> _CHALLENGES_:
a) Modify the family photo post starting with "Family room..." and going on through "mothers chicken thing...", putting "dining room" in place of "kitchen".
b) According to the family photo post, how long before the front porch picture was taken did the dad sweep the leaves?

Three of the four kids of my sisters: Mary, Eliza and the youngest Jared aka:punk.
My one and only cousin Coli. I wish I lived closer to this girl. She's awesome. And her husband makes fun of her nose just as much as Jesse makes fun of mine. And her husband is a huge Cowboys fan like Jesse. She's expecting her son Ezekiel in about 10 weeks.
My favorite picture of all. I stood up at the restaurant and took a picture without telling anyone, but somehow my dad saw the opportunity and is the only person posing in this shot. I keep laughing!
I took a few pictures of the West Covina house that has changed so much. I love it!
Front porch...my dad swept the leaves 10 minutes prior to me taking this picture.
Livingroom...
Family room...
She has the silent washer and dryer that I want.
My dads marathon picture.The desk off the kitchen. I don't get my mothers chicken thing...
2 comments:
Ah, you have invoked in me a fair bit of nostalgia, even though I didn't go to your house that much. I always liked your parents, so it's fun to see pictures of them.
My parents have moved away, to Arizona, so there's no telling if I'll ever get back to Covina. That really makes me sad!
It's a sad thing that family reunions frequently happen around terribly sad events, but at least they do happen, and it provides support for everyone.

> _DATASET ENTRIES_:

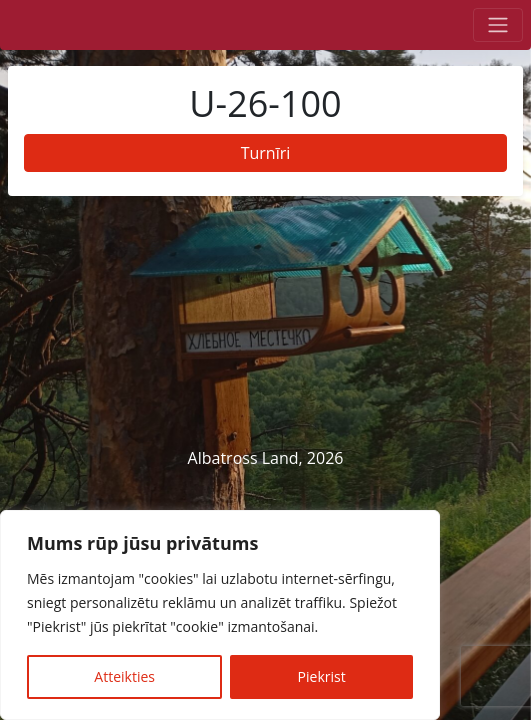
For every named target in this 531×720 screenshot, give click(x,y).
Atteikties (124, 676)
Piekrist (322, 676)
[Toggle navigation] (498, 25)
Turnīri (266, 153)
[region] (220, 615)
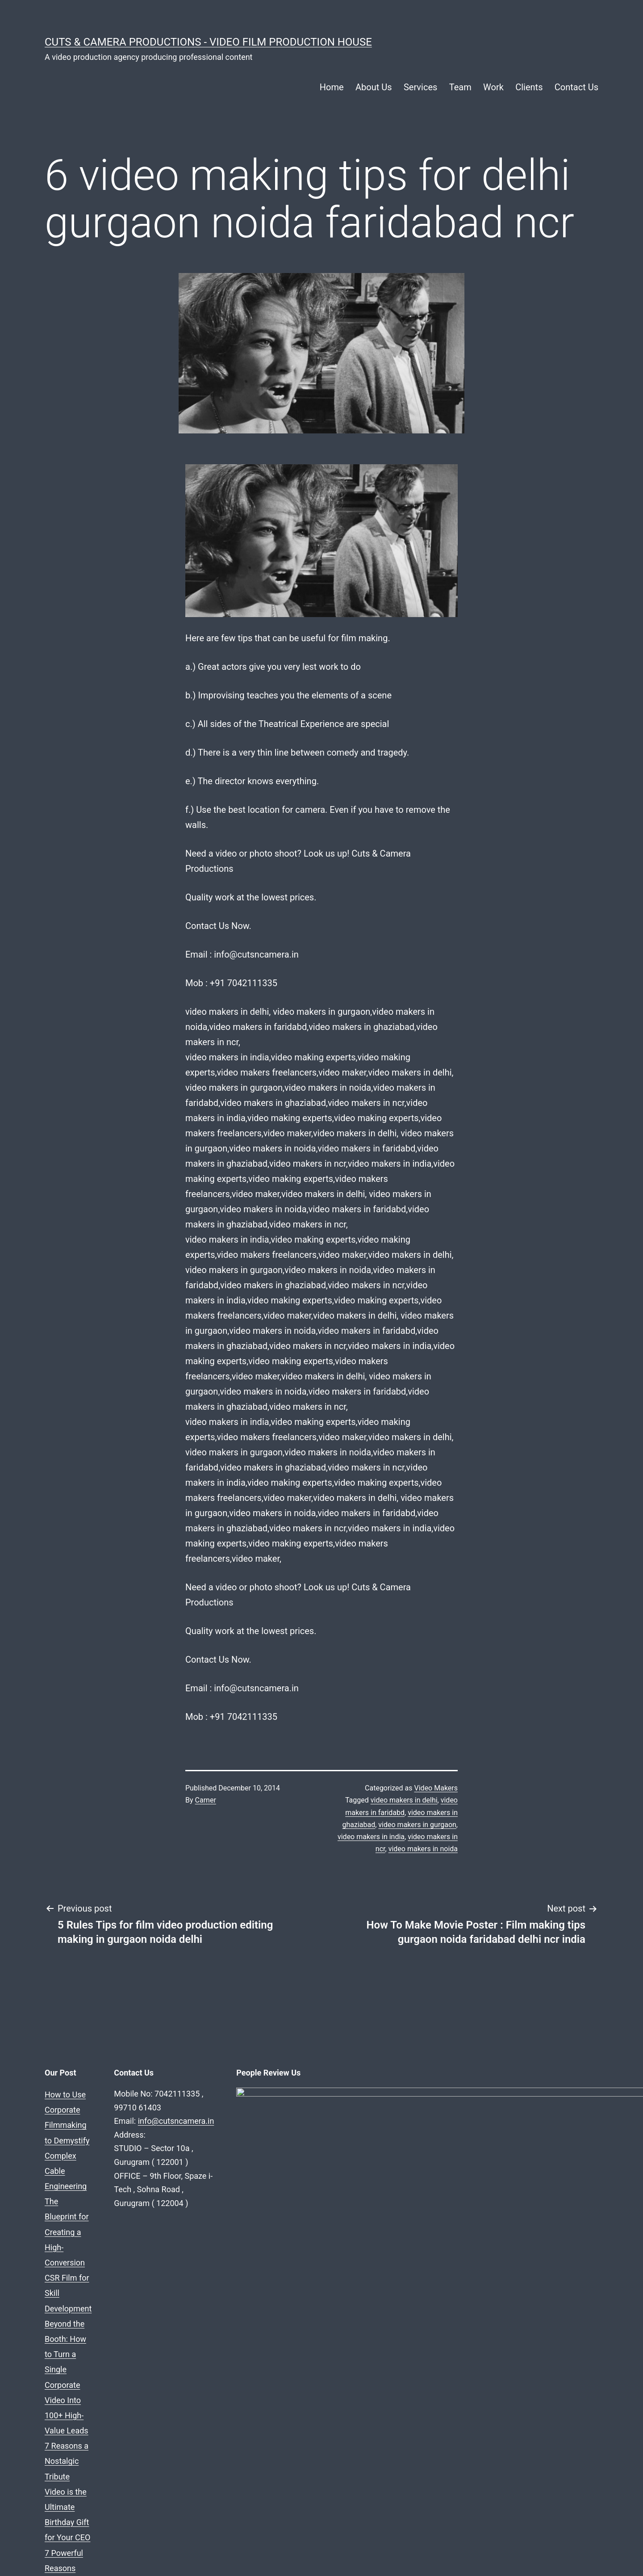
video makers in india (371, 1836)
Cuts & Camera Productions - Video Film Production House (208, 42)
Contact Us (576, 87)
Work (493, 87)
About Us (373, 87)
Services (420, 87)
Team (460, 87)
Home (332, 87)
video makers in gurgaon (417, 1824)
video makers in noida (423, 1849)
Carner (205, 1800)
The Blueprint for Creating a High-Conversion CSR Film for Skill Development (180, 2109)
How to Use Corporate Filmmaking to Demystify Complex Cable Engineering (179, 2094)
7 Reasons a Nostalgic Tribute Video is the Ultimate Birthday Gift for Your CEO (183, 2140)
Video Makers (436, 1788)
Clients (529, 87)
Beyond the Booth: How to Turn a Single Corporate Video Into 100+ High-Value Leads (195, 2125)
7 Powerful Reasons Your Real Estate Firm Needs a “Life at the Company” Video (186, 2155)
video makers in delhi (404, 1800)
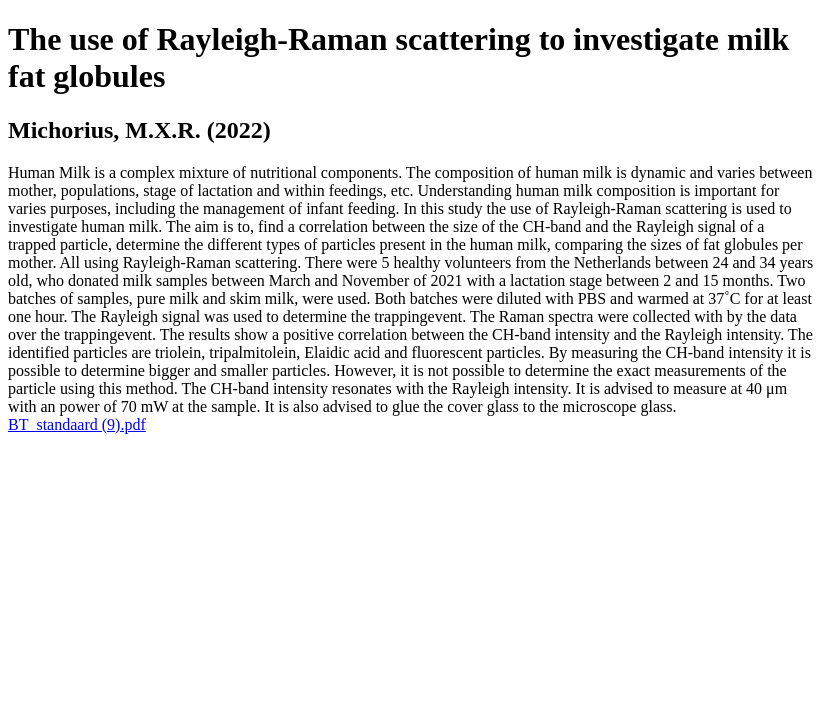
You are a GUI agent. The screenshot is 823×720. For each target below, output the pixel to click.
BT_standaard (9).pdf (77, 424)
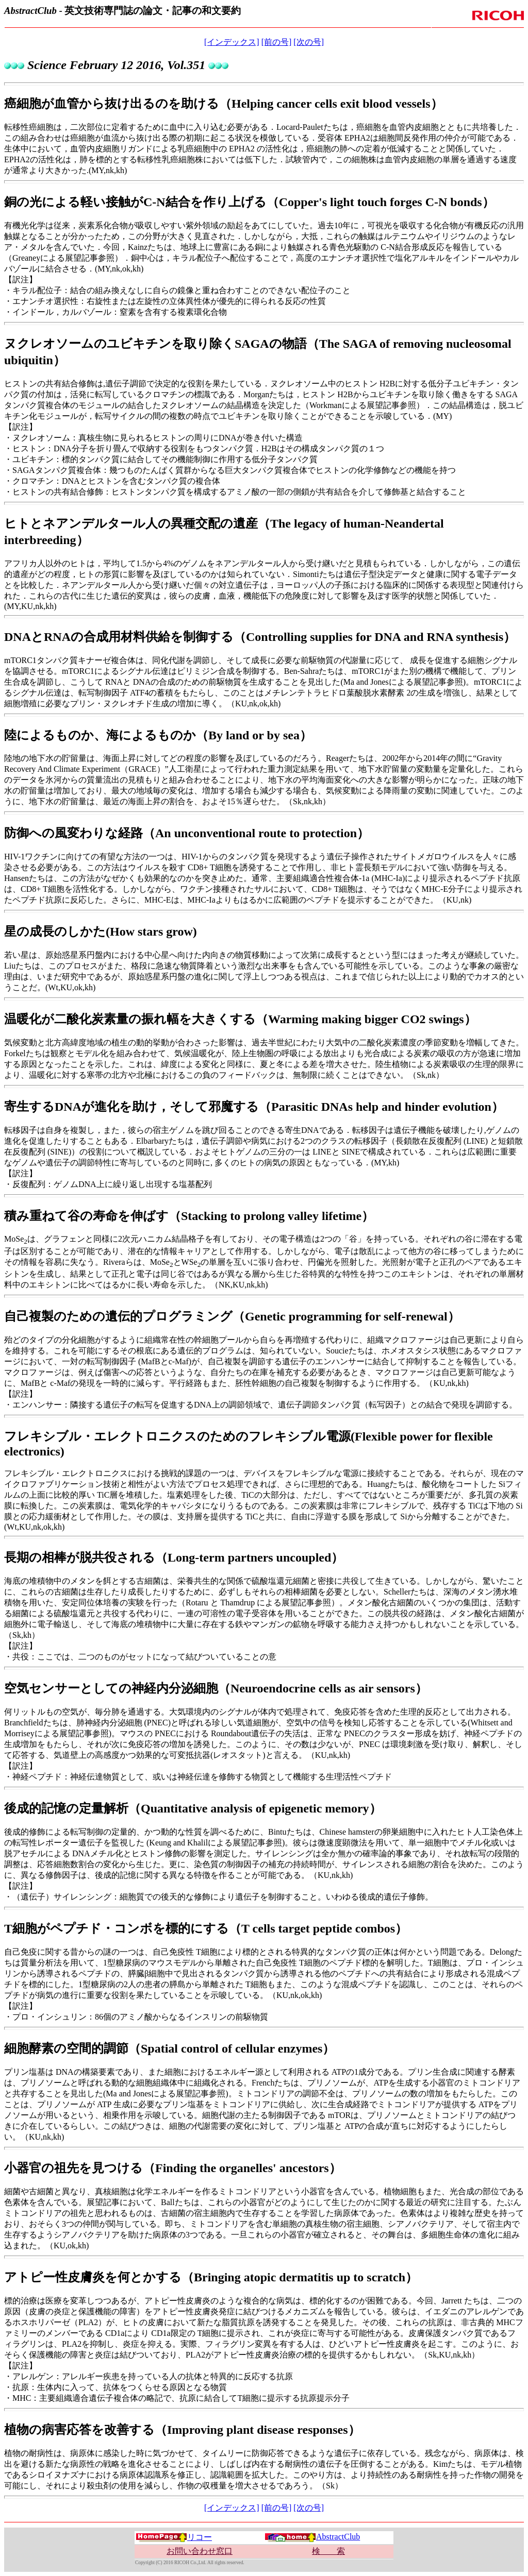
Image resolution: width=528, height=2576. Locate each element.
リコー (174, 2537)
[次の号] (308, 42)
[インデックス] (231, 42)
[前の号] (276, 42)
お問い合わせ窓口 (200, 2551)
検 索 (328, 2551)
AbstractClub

> _ANSWERS TO THE EXERCISE_:
a)
Family room...
She has the silent washer and dryer that I want.
My dads marathon picture.The desk off the dining room. I don't get my mothers chicken thing...

b) 10 minutes.